There is a story that has permeated various religions about two rooms. The first room is in hell, where the people have row after row of tables with laden with a feast of delicacies. Yet the people sitting around these tables are emaciated, moaning in hunger. In their hands, each held a long spoon, but their arms were splinted to wooden flats, so they could not bend their elbows to bring the spoons to their mouths.
In heaven, there is an identical room, with people in the same predicament of spoons. However, in heaven, the people sitting around these tables are comfortably sated. There, the people had discovered that it was only possible to feed each other, by reaching across the table with their long spoons to bring the food to each others' mouths, being fed depended on everyone being kind to one another.
Recently, Mark Bittman had an article in The New York Times called, Why I'm Not A Vegan. It's more a promo for his book, VB6 (Vegan Before 6), a lifestyle choice he made for health reasons. The idea behind VB6 is to basically eat vegan until dinnertime, although he admits to frequent cheating. It's very similar to meatless Mondays, forms of scheduled moderation for diet and health.
I've written previously on this blog about the concept of ahmisa, but today I'm thinking about community, and how eating is a communal act.
Even when a person dines alone, rarely did they grow or hunt their food themselves, or at least, not all of it. They are the end of a (typically) long producer/consumer chain. In most cases, this chain is invisible. It brings to mind an article I read several years ago about how the definition of "cooking" has changed in America to include opening and heating up a can of soup.

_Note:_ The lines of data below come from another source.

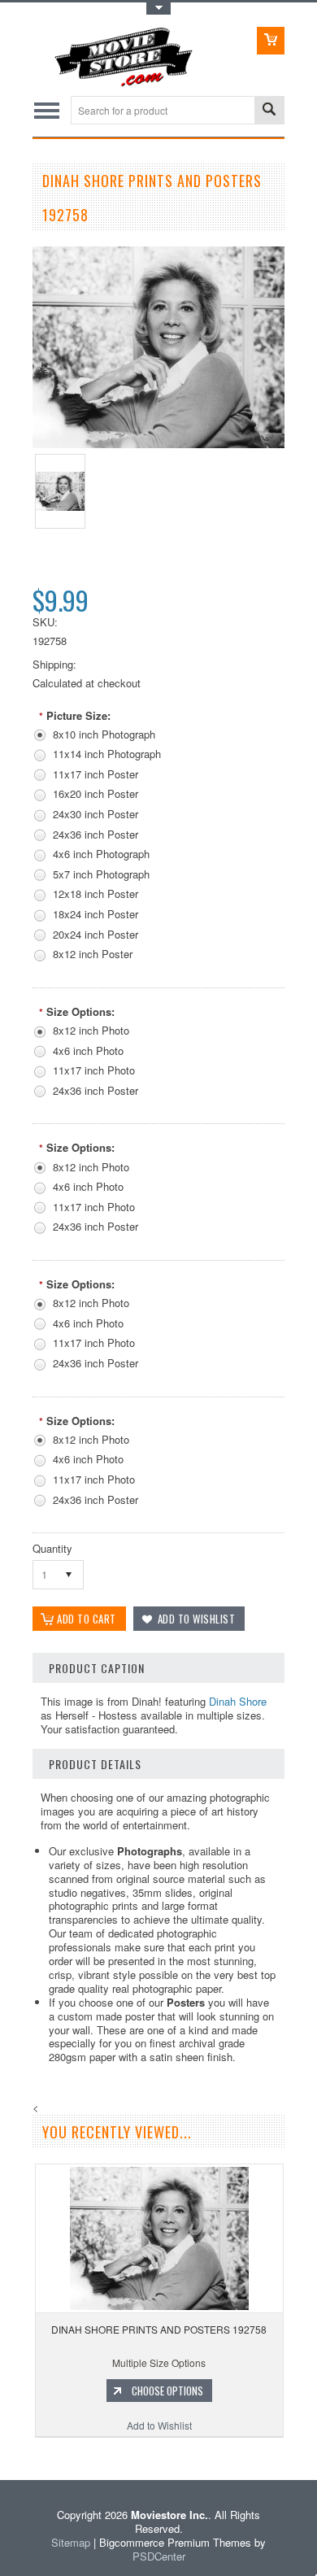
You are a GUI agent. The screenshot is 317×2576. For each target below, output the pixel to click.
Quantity (52, 1548)
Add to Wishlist (159, 2425)
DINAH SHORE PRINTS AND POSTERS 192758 (159, 2329)
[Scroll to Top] (1, 2456)
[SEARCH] (269, 111)
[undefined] (158, 443)
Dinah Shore (238, 1701)
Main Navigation (47, 110)
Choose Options (167, 2390)
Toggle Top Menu (158, 8)
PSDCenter (158, 2556)
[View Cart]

With its invisible status, this producer/consumer chain is not considered part of most people's communities. But what if our thinking were to change? What if we started seeing eating as a form of engaging with community - not just through dinner conversation, but through product consumption? It might mean that we want more of connection to said products - by knowing the farmers, by shopping locally, by gardening ourselves, and that a faceless corporation is not a good dinner companion.
And what if we went beyond that? Aldo Leopold suggested the idea of in A Sand County Almanac, "The land ethic simply enlarges the boundaries of the community to include soils, waters, plants, and animals, or collectively: the land." What if we considered the pollinators such as bees, or the microbes in the soil, part of our community? They certainly contribute to our food production. What does it do to our thinking then?
What sort of spoon could you extend?